I have a severe allergy to nuts. which i developed when i was 15. Even if someone in the room eats anything containing the product.. i go into anaphylactic shock. It seems as though you also have an airborne allergy. My suggestion to you would be to immediately see an allergist. You may need to carry an epi pen or two around with you. Also, keep benadryl near by. (or any antihistamine) Each reaction you have will only continue to get worse, if you aren’t now going into full blown anaphylactic shock, it is important you avoid popcorn. I hope this has helped you, and good luck in the future.


4 Dawn September 20, 2012 at 17:13

Hi Amanda,

I read your post and am curious to know why to avoid popcorn. My son has a nut allergy and I’m trying to figure out how to know if it can turn to airborne. He just started kindergarten and I’m concerned about that.

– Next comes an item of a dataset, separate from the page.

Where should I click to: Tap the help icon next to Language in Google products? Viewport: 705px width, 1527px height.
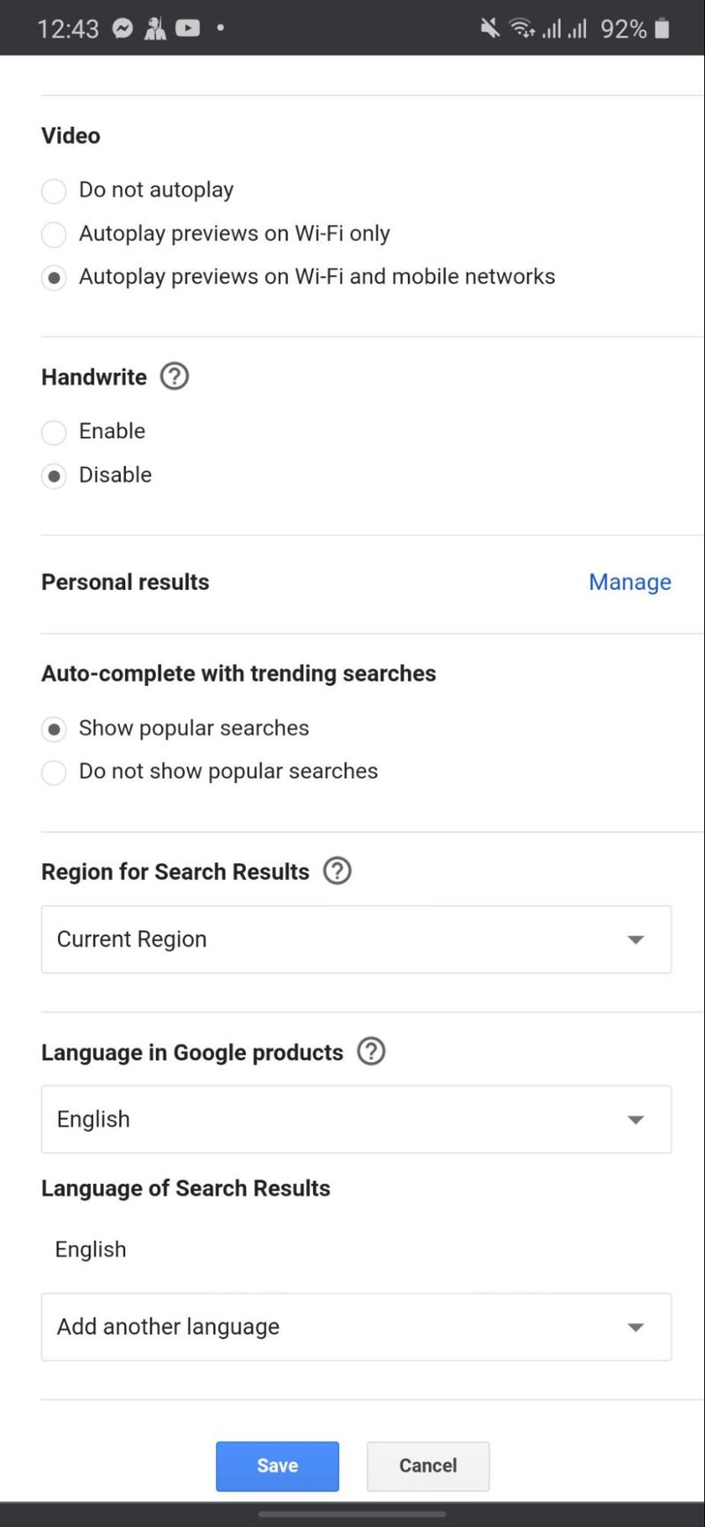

5 Jenna February 1, 2010 at 03:39

Can a corn allergy be air-borne?

I have recently become allergic to corn after the birth of my son. Usually my tongue swells and I get bumps down the side of my tongue.

Tonight my hubby made some microwave pop corn and started to eat it beside me. My tongue started to swell!!!! I did not touch one piece of pop corn nor my husband who was eating it.

Has anyone heard of this before.. I’m quite worried I’m never going to get to go to the movies ever again.

Any help and info on this allergy would be really appreciated.



6 Karen Jasper May 20, 2009 at 19:20

air bornne nut allergies

Can peanut/tree nut allergies be air bornne and if so how does one prevent a reaction?